Direct Activation of Cytosolic Ca²⁺ Signaling and Enzyme Secretion by Cholecystokinin in Human Pancreatic Acinar Cells

Background & Aims: Cholecystokinin (CCK) has been thought to act only indirectly on human pancreatic acinar cells via vagal nerve stimulation, rather than by direct CCK receptor activation as on rodent pancreatic acinar cells. We tested whether CCK (CCK-8 and human CCK-58) can act directly on human pancreatic acinar cells. Methods: Human acinar cells were freshly isolated from pancreatic transection line samples, loaded with Fluo4-AM or quinacrine, and examined for Ca²⁺, metabolic and secretory responses to CCK-8, human CCK-58, or acetylcholine with confocal microscopy. Results: CCK-8 and human CCK-58 at physiologic concentrations (1-20 pmol/L) elicited rapid, robust, oscillatory increases of the cytosolic Ca²⁺ ion concentration, showing apical to basal progression, in acinar cells from 14 patients with unobstructed pancreata.

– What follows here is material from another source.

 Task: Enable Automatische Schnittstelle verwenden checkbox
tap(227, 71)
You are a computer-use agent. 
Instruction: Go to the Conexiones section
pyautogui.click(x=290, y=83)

The cytosolic Ca²⁺ ion concentration increases were followed by increases in mitochondrial adenosine triphosphate production and secretion. CCK-elicited Ca²⁺ signals and exocytosis were not inhibited by atropine (1 μmol/L) or tetrodotoxin (100 nmol/L), showing that CCK was unlikely to have acted via neurotransmitter release. CCK-elicited Ca²⁺ signals were inhibited reversibly by caffeine (5-20 mmol/L), indicating involvement of intracellular inositol trisphosphate receptor Ca²⁺ release channels. Acetylcholine (50 nmol/L) elicited similar Ca²⁺ signals. Conclusions: CCK at physiologic concentrations in the presence of atropine and tetrodotoxin elicits cytosolic Ca²⁺ signaling, activates mitochondrial function, and stimulates enzyme secretion in isolated human pancreatic acinar cells. We conclude that CCK acts directly on acinar cells in the human pancreas.